There are 3 elements in 0,015000 radius around 1,135000:
[1.12, 1.13, 1.15].
There are 4 elements in 0,150000 radius around 4,250000:
[4.1, 4.2, 4.3, 4.4].
There are 5 elements in 0,450000 radius around 3,850000:
[3.4, 3.44, 4.1, 4.2, 4.3].
There are 6 elements in 0,500000 radius around 3,900000:
[3.4, 3.44, 4.1, 4.2, 4.3, 4.4].
There are 7 elements in 1,200000 radius around 3,200000:
[2.0, 3.4, 3.44, 4.1, 4.2, 4.3, 4.4].
There are 8 elements in 1,540000 radius around 2,660000:
[1.12, 1.13, 1.15, 2.0, 3.4, 3.44, 4.1, 4.2].
There are 9 elements in 1,590000 radius around 2,710000:
[1.12, 1.13, 1.15, 2.0, 3.4, 3.44, 4.1, 4.2, 4.3].
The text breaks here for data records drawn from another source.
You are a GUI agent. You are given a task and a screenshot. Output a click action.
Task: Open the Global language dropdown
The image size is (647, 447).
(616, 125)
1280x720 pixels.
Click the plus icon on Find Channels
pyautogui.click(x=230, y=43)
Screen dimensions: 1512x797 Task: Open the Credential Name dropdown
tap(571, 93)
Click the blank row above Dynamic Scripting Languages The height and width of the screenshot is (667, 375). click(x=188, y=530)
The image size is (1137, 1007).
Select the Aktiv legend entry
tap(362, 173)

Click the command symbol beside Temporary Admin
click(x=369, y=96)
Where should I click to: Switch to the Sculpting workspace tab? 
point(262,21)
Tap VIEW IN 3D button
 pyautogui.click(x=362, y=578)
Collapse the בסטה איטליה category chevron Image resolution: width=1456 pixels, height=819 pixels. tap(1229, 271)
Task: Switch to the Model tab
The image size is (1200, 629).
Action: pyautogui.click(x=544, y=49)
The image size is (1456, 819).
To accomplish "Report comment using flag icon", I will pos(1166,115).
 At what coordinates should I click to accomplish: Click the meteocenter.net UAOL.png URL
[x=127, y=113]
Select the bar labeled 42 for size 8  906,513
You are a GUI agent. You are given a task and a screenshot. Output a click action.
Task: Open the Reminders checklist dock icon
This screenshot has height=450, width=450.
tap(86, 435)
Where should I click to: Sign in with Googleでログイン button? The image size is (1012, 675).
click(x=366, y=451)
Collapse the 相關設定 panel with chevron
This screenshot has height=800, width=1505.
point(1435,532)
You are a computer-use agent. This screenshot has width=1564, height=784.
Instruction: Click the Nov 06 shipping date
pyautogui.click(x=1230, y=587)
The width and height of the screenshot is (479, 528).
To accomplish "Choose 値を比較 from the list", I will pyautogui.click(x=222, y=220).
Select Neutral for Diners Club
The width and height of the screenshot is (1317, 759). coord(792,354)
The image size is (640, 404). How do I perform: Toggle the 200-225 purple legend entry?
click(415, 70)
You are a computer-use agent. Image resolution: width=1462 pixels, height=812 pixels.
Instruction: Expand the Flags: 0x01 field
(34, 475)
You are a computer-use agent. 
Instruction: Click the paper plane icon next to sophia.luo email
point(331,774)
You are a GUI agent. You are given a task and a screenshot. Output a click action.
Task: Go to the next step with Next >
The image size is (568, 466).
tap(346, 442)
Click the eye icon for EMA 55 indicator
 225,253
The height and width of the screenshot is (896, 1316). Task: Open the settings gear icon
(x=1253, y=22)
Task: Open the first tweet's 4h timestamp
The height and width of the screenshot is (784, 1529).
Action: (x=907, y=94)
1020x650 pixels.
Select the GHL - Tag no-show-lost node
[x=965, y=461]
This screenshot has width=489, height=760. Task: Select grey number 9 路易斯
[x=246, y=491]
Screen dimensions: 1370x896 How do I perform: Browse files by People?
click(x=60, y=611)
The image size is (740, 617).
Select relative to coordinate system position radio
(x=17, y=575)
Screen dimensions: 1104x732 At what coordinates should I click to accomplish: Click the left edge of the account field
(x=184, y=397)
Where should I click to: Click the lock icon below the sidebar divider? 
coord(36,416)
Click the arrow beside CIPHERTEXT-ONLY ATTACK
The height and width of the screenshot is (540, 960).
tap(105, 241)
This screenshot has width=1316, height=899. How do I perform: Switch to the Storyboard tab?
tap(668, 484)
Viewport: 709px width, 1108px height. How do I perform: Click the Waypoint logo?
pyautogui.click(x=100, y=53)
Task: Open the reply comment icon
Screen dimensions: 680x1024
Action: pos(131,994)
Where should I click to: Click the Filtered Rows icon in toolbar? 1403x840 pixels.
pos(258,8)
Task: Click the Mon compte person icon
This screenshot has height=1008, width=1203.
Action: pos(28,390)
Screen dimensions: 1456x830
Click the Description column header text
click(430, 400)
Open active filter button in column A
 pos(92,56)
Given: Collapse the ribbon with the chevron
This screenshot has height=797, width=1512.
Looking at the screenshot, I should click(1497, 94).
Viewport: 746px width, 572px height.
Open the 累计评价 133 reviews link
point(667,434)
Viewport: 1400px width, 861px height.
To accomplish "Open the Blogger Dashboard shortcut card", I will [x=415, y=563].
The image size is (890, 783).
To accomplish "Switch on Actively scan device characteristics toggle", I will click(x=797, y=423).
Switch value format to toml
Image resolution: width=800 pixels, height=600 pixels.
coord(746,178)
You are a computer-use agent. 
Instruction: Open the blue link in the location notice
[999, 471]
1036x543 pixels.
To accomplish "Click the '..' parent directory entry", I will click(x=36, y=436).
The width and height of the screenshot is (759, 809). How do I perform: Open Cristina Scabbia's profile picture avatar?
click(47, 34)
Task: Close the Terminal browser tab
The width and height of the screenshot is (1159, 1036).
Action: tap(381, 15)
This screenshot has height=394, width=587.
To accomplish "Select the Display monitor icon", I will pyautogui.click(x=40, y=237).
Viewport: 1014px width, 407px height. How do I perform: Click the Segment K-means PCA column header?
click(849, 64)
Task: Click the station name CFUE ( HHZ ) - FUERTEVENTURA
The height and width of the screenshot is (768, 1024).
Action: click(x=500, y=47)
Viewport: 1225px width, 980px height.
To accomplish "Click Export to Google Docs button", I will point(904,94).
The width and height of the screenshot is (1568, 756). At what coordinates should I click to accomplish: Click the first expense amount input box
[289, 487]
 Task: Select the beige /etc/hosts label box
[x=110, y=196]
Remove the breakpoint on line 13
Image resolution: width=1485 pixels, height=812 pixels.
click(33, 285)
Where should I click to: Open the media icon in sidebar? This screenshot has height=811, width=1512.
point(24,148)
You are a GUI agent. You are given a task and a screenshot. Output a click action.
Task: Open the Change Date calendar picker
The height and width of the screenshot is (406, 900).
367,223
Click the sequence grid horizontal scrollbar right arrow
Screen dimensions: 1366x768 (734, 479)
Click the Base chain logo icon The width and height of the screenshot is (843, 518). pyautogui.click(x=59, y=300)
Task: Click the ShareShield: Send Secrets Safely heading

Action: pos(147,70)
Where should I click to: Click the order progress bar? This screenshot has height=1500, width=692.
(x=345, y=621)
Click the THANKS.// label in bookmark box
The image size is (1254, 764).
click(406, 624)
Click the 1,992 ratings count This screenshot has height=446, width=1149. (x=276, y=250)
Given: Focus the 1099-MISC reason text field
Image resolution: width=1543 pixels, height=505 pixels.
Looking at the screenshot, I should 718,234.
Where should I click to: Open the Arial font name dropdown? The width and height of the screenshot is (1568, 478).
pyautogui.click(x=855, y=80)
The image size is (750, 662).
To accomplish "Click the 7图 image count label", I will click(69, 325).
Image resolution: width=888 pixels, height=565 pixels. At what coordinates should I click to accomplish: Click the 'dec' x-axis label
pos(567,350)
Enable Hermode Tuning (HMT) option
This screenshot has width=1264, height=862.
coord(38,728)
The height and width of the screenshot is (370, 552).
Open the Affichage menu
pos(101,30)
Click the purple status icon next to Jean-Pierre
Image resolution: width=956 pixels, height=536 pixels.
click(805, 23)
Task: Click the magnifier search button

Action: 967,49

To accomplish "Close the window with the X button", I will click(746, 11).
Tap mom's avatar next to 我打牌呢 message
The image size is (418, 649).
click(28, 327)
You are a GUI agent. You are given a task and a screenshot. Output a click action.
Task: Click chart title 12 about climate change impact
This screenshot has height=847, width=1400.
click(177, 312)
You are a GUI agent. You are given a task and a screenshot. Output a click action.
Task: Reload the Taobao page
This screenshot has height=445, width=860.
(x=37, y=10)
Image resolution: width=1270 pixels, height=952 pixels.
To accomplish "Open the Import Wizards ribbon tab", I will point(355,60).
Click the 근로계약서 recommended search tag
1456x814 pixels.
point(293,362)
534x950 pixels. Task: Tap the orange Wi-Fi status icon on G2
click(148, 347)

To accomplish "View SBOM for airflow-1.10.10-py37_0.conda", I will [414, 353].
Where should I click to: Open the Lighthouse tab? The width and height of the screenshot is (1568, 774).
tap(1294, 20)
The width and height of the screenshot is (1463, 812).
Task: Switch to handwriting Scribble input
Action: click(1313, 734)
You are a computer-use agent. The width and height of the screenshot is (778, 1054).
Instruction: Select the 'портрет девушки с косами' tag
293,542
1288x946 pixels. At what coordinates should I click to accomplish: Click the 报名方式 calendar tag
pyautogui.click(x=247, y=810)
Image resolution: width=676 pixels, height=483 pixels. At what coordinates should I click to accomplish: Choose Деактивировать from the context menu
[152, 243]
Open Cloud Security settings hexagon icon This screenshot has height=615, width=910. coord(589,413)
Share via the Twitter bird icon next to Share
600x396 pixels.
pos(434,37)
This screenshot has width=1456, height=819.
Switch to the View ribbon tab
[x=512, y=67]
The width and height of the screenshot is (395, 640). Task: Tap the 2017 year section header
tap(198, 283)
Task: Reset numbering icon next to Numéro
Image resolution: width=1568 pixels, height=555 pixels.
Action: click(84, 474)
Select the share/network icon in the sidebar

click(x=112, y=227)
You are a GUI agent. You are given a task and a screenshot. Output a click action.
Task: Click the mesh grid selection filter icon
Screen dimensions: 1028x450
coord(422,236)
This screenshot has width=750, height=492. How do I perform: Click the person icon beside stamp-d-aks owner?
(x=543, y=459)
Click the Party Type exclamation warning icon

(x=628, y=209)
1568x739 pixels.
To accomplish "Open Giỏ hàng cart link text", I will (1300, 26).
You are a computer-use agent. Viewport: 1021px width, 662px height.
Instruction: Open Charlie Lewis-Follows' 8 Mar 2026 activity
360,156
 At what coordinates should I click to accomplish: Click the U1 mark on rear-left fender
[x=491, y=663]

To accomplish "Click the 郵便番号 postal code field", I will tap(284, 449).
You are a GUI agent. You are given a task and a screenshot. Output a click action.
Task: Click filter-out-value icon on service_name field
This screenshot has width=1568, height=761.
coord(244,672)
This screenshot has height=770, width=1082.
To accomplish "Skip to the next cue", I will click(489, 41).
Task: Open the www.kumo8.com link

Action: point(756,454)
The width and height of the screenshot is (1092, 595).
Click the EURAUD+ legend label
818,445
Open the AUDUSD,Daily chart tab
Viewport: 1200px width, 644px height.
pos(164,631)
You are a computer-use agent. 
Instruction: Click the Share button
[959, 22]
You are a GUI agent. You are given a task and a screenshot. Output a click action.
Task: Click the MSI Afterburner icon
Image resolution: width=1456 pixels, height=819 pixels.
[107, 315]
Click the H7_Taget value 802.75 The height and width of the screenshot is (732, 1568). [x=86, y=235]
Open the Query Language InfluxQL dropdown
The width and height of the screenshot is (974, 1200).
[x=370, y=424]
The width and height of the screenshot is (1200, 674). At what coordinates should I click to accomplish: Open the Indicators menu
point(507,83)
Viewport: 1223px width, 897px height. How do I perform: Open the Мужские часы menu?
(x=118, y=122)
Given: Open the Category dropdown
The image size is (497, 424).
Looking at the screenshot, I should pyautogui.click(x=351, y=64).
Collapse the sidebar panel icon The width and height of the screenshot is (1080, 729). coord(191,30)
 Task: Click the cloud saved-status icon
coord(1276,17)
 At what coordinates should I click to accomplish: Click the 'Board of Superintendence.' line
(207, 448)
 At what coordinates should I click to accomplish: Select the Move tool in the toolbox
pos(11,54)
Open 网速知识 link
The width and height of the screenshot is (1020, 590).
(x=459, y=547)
There are 10 elements in 1,640000 radius around 2,760000:
[1.12, 1.13, 1.15, 2.0, 3.4, 3.44, 4.1, 4.2, 4.3, 4.4].
I think there's nothing wrong with your code and I doubt that you will find a library that does something so specific. But if still you want an idea to approach this problem using a more OOP approach that reuses Java collections, here it comes another approach:
Create a class to represent numbers with different number of decimals. It would have something like VariableDecimal(double d,int ndecimals) as constructor.
In that class override the object methods equals and hashCode. Your implementation of equals will test if two instances of VariableDecimal are the same taking into account the value d and the number of decimals. hashCode can simple return d*exp(10,ndecimals) casted to Integer.
In your logic use HashMaps so that they reuse your object:
HashMap<VariableDecimal, AtomicInteger> counters = new HashMap<VariableDecimal, AtomicInteger>();
for (double d : a) {
VariableDecimal vd = new VariableDecimal(d,ndecimals);
if (counters.get(vd)!=null)
counters.set(vd,new AtomicInteger(0));
counters.get(vd).incrementAndGet();
}
/* at the end of this loop counters should hold a map with frequencies of
each double for the selected precision so that you can simply traverse and
get the max */
This piece of code doesn't show the iteration to decrement the number of decimals, which is trivial.